English edit

Etymology edit

From Latin ornithologus +‎ -er.[1]

Noun edit

ornithologer (plural ornithologers)

  1. (rare) An ornithologist.
    • 1661, Robert Lovell, Πανζωορυκτολογια. Sive Panzoologicomineralogia. Or a Compleat History of Animals and Minerals, [], Oxford, Oxon: [] Hen: Hall, for Jos: Godwin, page 134:
      So although Galen ſaith that it is harder, than that of the Partridg, Pigeon, or Henne, &c; yet where he ſpeakes of meats of good and bad juyce, he affirmeth the former, as alſo that it’s neither thin nor groſſe, and Savonarola preferreth it before the Buſtard or Thruſh, ſo Bapt Fier.

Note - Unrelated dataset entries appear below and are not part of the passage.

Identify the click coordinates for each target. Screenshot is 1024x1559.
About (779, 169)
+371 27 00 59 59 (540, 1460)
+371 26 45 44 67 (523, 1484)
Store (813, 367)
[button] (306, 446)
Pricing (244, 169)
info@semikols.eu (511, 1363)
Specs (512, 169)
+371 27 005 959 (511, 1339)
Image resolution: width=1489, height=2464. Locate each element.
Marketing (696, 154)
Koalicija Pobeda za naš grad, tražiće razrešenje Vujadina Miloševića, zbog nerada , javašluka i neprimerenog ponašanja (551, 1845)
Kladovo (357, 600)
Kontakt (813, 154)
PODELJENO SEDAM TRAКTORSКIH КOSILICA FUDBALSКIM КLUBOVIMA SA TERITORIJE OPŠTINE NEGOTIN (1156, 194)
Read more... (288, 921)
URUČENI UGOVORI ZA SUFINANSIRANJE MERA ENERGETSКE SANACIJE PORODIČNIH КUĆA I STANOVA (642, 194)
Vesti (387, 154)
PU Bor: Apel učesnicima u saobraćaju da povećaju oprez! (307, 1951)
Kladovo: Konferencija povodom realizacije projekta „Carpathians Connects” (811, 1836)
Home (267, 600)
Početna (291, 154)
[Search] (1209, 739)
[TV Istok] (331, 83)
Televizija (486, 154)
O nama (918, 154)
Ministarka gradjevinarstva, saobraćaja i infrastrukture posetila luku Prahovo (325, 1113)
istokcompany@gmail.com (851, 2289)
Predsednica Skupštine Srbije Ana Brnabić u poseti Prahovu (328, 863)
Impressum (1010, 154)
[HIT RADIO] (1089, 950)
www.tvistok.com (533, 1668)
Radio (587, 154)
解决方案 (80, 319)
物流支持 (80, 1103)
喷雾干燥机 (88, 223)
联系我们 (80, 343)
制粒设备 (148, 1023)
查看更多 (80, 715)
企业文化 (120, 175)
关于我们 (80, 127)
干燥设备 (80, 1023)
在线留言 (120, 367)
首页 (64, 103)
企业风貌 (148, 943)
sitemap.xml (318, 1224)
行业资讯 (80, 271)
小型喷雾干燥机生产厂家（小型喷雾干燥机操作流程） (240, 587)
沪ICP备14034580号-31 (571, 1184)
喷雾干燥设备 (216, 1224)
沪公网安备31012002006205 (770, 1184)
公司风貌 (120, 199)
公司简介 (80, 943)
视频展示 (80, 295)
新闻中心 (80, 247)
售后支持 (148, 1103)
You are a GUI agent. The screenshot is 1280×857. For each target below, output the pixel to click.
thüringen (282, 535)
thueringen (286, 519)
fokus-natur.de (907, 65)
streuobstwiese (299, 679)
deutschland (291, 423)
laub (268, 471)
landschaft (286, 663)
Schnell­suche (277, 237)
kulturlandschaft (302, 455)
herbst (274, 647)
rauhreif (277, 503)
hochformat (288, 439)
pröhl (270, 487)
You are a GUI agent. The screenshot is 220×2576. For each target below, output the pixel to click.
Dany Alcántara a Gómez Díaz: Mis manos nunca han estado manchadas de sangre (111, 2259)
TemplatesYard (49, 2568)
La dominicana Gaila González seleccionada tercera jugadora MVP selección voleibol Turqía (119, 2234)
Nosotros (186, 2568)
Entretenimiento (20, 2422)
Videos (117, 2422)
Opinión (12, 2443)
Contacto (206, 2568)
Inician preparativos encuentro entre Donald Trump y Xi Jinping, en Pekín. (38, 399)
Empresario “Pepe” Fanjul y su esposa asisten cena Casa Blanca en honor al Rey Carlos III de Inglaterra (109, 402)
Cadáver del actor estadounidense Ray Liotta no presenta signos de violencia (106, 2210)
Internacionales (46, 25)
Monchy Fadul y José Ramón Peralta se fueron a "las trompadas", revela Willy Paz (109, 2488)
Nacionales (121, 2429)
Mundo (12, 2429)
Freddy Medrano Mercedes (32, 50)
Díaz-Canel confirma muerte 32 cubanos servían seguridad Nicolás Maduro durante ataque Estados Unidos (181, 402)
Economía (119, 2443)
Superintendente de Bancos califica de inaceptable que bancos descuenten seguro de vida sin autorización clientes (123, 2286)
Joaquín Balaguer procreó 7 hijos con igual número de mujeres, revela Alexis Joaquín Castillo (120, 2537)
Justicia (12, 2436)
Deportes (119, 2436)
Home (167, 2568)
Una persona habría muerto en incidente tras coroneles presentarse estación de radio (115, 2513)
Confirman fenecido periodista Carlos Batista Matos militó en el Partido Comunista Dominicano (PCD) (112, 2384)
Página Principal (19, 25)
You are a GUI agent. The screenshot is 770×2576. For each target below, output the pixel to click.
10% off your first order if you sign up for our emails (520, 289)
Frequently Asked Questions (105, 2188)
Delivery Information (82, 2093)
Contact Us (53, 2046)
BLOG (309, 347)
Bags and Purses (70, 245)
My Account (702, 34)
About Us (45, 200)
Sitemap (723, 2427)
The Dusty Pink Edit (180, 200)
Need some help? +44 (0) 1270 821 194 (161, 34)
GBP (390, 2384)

Yet the Ornithologer and Volateranus deny it.
    • 1893 December, Huck Finn [pseudonym; Samuel Langhorne Clemens], “Tom Sawyer Abroad”, in Mary Mapes Dodge, editor, St. Nicholas: An Illustrated Magazine for Young Folks, volume XXI, number 2, New York, N.Y.: The Century Co.; London: T[homas] Fisher Unwin, chapter V, page 124, column 2:
      You see, he had killed hundreds and hundreds of them, and that ’s the way to find out about birds. That ’s the way people does that writes books about birds, and loves them so that they ’ll go hungry and tired and take any amount of trouble to find a new bird and kill it. Their name is ornithologers, and I could have been an ornithologer myself, because I always loved birds and creatures; []
    • 1960 April 12, “[Obituary] Richard A. Herbert”, in Journal-Every Evening, volume 28, number 87, Wilmington, Del., page thirty-five, column 6:
      Funeral services for Richard A. Herbert, 53, nationally-known ornithologer, will be held tomorrow at 2:30 p. m. in St. Anne’s Episcopal Church, Middletown, with a memorial service next Tuesday in Fifth Avenue Presbyterian Church, New York.
    • 1980 April 12, Leisure & Home (The Post-Crescent), Appleton, Wis., page 11, column 2:
      Ornithologers meet / FOND DU LAC — The Wisconsin Society for Ornithology will sponsor it s[sic] annual swan trip Sunday.

References edit

  1. ^ ornithologer, n.”, in OED Online  , Oxford, Oxfordshire: Oxford University Press, launched 2000.